### Set problem
Format the data from its first line through the line containing "The height and width of the screenshot is (1000, 1350)." as a JSON list of strings, one string per line, and leave out blank lines.

### Data entries
%%
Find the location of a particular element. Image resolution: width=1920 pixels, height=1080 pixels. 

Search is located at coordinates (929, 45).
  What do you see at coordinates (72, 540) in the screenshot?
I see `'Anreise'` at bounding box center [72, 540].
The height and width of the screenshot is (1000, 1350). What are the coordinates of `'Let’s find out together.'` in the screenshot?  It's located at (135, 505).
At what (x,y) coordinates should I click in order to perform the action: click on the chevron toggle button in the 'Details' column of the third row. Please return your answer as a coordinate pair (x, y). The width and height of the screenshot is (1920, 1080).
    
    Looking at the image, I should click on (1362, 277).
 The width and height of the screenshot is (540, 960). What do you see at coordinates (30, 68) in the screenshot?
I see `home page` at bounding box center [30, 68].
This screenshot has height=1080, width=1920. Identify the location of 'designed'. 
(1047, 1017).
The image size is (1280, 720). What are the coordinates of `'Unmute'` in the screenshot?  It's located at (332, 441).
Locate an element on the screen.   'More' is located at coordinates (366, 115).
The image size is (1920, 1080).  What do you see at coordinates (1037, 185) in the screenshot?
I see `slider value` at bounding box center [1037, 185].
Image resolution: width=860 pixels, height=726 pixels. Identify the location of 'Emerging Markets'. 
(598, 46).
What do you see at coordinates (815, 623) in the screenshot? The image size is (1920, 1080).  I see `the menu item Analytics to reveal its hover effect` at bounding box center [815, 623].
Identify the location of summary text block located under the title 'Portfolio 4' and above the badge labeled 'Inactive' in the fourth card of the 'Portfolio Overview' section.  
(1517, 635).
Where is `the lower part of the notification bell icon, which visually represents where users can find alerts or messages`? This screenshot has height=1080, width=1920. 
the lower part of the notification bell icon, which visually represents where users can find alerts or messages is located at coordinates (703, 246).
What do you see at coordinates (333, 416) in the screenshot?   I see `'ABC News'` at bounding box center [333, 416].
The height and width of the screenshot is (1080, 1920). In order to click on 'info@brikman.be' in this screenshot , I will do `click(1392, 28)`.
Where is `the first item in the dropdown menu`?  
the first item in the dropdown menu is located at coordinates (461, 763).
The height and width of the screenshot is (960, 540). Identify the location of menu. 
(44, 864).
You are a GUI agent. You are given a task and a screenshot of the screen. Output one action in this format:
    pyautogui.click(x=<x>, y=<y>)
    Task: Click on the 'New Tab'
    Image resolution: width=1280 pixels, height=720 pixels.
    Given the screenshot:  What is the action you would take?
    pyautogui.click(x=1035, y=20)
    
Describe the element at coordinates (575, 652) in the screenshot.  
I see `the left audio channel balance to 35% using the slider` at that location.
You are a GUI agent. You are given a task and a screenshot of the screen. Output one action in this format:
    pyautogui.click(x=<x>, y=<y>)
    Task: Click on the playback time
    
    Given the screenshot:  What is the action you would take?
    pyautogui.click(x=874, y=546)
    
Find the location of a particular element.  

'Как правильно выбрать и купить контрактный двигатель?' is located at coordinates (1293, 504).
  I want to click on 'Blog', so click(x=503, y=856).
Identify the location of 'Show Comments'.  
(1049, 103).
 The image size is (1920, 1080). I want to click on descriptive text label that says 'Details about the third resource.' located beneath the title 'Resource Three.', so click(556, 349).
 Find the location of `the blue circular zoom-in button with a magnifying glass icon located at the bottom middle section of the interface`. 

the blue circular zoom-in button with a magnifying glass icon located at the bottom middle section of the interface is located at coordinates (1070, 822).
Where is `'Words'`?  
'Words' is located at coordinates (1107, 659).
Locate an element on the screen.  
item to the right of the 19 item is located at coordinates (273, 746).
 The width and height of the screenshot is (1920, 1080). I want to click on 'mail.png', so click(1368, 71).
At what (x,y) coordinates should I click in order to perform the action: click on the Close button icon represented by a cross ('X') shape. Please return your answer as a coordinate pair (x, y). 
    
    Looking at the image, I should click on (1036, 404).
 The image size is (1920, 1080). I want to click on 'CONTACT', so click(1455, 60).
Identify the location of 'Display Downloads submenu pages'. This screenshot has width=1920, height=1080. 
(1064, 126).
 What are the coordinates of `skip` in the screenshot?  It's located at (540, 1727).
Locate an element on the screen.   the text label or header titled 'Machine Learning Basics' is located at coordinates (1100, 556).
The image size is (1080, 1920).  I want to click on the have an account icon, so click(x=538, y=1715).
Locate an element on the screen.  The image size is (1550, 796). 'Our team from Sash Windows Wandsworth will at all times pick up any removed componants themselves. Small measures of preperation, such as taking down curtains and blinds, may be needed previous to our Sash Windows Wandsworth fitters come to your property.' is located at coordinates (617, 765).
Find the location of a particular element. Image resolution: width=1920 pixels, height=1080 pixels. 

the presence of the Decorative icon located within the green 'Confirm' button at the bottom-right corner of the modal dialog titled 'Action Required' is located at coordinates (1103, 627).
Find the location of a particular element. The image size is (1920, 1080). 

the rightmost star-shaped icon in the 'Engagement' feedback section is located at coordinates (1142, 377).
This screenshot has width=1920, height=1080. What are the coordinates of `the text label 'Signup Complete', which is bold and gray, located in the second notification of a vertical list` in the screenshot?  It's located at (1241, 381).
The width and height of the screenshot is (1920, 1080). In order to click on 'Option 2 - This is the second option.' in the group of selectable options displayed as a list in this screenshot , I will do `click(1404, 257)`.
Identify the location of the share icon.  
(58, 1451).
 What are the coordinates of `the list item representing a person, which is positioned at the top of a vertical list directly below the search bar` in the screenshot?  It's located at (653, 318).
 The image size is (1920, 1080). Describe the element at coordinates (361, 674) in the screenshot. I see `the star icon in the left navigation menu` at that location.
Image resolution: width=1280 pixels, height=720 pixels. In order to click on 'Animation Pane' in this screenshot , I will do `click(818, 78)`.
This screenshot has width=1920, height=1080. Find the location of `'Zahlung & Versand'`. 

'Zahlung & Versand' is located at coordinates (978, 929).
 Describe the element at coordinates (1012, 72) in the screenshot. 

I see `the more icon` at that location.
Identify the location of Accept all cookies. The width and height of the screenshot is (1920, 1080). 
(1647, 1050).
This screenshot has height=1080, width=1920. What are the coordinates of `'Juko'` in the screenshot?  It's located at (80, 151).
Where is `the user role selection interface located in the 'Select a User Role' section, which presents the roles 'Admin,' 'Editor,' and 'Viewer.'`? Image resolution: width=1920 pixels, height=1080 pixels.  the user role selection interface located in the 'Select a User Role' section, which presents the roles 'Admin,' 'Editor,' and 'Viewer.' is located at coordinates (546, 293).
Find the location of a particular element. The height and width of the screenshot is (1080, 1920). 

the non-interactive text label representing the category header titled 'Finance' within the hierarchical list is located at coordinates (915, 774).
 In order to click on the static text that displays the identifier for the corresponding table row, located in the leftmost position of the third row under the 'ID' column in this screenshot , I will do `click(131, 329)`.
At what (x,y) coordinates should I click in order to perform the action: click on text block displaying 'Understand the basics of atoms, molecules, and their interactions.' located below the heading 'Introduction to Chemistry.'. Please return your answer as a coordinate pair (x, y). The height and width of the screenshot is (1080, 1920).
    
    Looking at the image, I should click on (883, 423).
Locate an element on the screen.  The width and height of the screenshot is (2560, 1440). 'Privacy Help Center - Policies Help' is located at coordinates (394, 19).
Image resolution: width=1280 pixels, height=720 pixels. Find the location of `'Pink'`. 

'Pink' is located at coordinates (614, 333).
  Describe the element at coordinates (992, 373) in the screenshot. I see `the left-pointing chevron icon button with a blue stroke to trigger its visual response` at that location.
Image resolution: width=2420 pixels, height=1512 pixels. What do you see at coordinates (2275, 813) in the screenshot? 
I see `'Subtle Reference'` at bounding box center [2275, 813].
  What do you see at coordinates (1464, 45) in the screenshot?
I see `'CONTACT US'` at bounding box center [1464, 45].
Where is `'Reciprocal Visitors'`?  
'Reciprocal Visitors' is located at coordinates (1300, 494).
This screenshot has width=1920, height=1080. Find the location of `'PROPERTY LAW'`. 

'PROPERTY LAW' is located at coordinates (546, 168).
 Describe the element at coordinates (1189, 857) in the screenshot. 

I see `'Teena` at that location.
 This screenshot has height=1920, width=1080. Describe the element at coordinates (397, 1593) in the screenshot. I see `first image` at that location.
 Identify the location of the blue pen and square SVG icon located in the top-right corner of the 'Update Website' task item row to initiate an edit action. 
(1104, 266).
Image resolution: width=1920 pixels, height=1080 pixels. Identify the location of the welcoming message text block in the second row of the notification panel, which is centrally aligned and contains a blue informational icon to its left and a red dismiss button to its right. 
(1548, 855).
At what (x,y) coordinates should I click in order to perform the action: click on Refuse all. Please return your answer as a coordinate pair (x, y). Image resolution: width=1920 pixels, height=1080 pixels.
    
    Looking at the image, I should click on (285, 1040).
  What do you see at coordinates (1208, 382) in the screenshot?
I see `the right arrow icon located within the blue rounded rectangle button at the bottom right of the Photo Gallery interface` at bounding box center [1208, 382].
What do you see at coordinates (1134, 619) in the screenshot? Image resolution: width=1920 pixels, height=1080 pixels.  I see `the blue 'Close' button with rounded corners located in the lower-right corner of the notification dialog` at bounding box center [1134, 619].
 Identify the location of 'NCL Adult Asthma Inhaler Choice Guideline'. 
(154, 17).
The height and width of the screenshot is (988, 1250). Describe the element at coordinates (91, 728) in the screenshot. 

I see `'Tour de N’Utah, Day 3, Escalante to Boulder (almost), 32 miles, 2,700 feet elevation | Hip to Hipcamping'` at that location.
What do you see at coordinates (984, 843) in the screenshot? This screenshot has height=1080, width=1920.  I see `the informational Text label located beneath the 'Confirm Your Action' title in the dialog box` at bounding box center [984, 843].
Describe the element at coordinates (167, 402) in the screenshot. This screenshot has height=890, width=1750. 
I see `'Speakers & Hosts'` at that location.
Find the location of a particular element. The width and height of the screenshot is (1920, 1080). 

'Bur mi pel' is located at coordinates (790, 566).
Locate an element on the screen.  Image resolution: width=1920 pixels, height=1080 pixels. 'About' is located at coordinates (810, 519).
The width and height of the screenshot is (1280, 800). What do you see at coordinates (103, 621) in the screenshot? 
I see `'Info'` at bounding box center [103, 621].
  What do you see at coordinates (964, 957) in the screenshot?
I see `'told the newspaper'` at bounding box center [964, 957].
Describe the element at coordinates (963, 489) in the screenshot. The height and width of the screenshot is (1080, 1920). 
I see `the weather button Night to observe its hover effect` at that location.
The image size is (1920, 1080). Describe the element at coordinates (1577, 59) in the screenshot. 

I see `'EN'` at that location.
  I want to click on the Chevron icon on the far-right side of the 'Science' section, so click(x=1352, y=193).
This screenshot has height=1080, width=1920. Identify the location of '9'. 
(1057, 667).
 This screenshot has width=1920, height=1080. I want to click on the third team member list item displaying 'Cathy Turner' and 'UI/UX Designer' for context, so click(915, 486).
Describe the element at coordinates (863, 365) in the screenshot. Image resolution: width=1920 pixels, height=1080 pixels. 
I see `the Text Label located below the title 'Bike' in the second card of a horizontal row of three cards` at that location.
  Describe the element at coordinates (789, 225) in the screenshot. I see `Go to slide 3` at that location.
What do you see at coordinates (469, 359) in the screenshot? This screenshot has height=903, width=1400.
%%
### Response to the task
[
  "Find the location of a particular element. Image resolution: width=1920 pixels, height=1080 pixels. ",
  "Search is located at coordinates (929, 45).",
  "  What do you see at coordinates (72, 540) in the screenshot?",
  "I see `'Anreise'` at bounding box center [72, 540].",
  "The height and width of the screenshot is (1000, 1350). What are the coordinates of `'Let’s find out together.'` in the screenshot?  It's located at (135, 505)."
]